-------- PROVIDED INFORMATION --------
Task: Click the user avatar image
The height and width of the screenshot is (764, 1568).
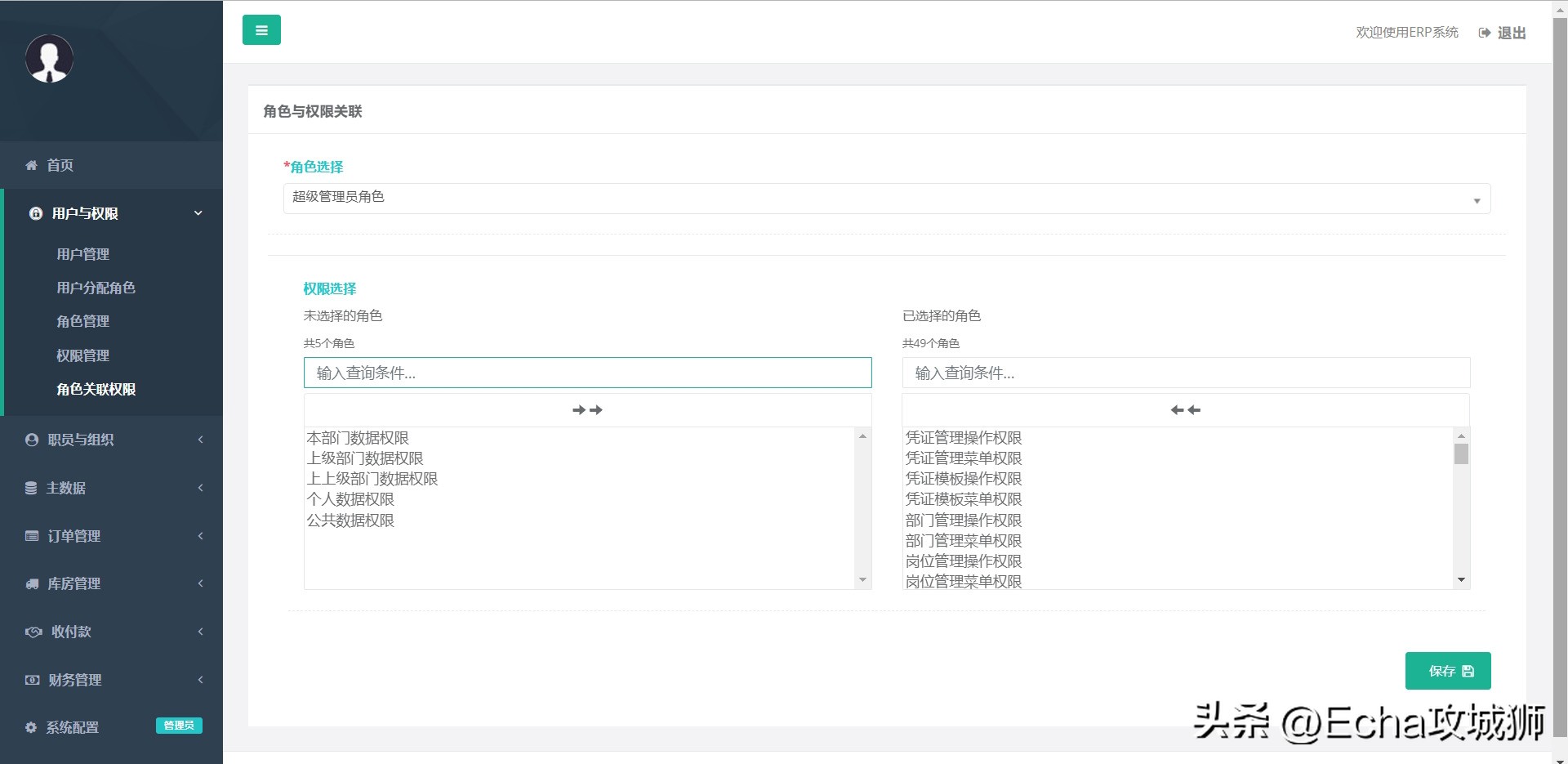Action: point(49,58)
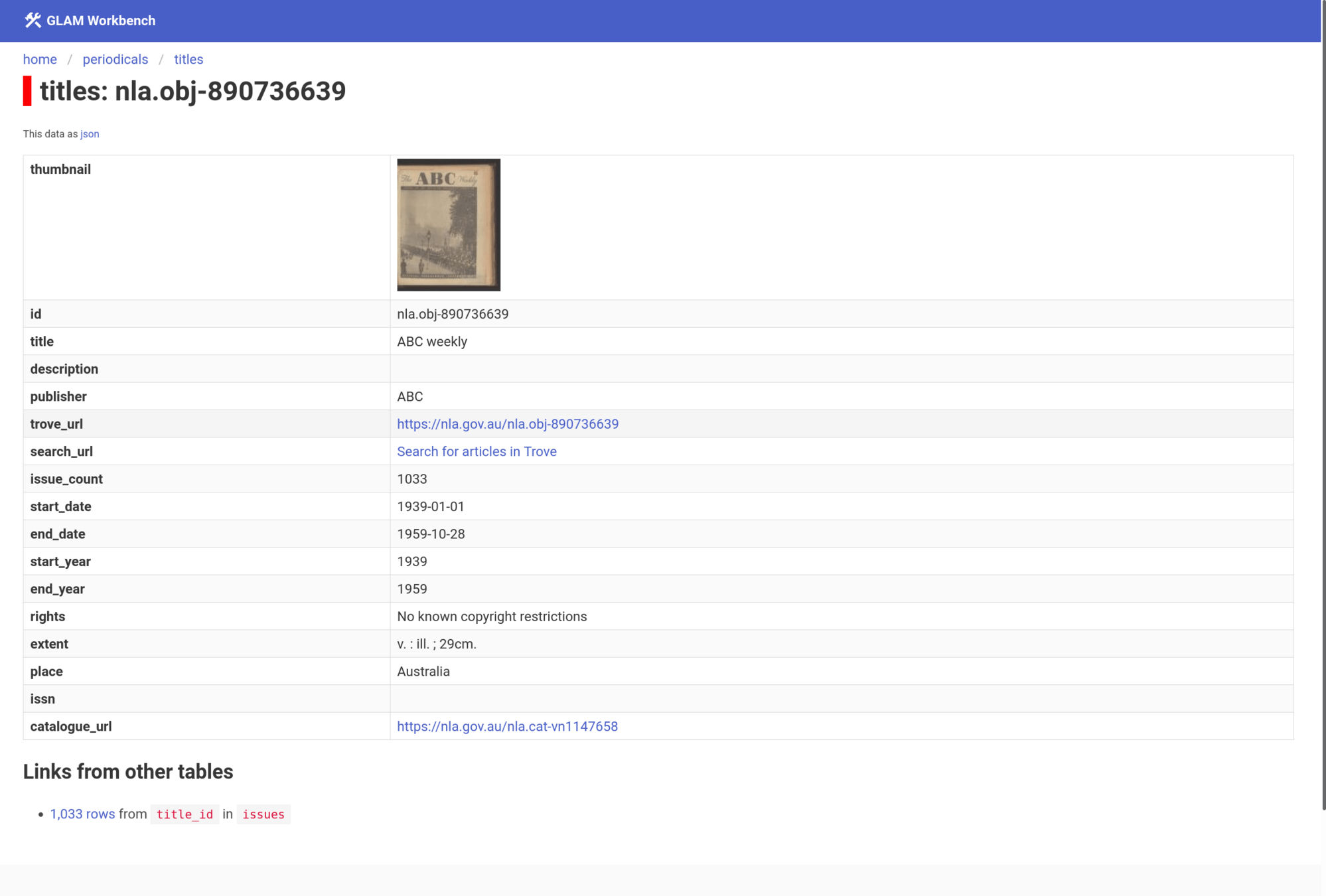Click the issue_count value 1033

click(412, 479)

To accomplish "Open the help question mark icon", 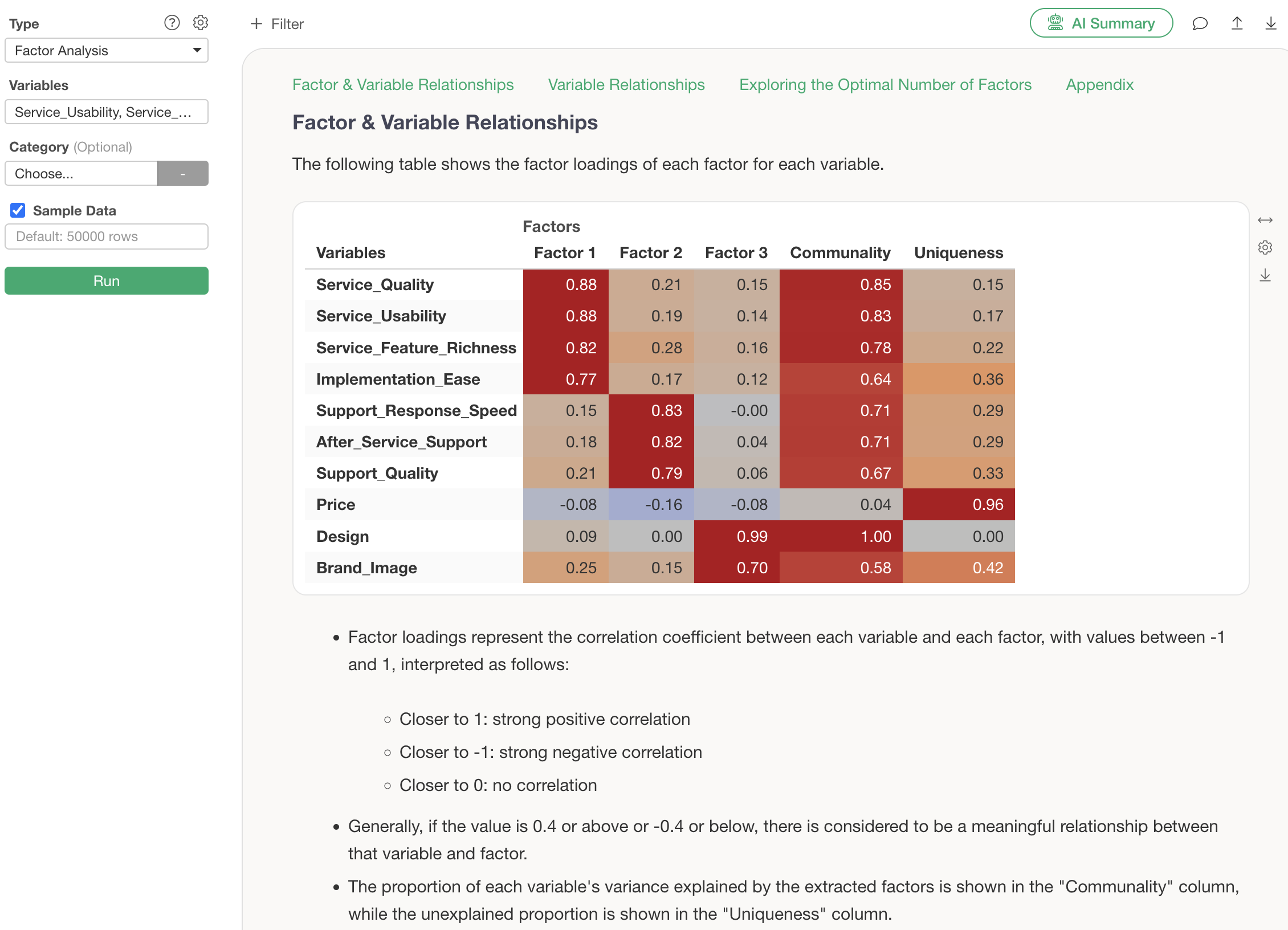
--------
[WHAT YOU NEED TO DO]
If an entry above contains a picture, leave that picture out and copy everything else exactly.

[TASK SOLUTION]
Task: Click the user avatar image
The height and width of the screenshot is (764, 1568).
Action: point(49,58)
Click the issue_count value 1033

click(412, 479)

To accomplish "Open the help question mark icon", 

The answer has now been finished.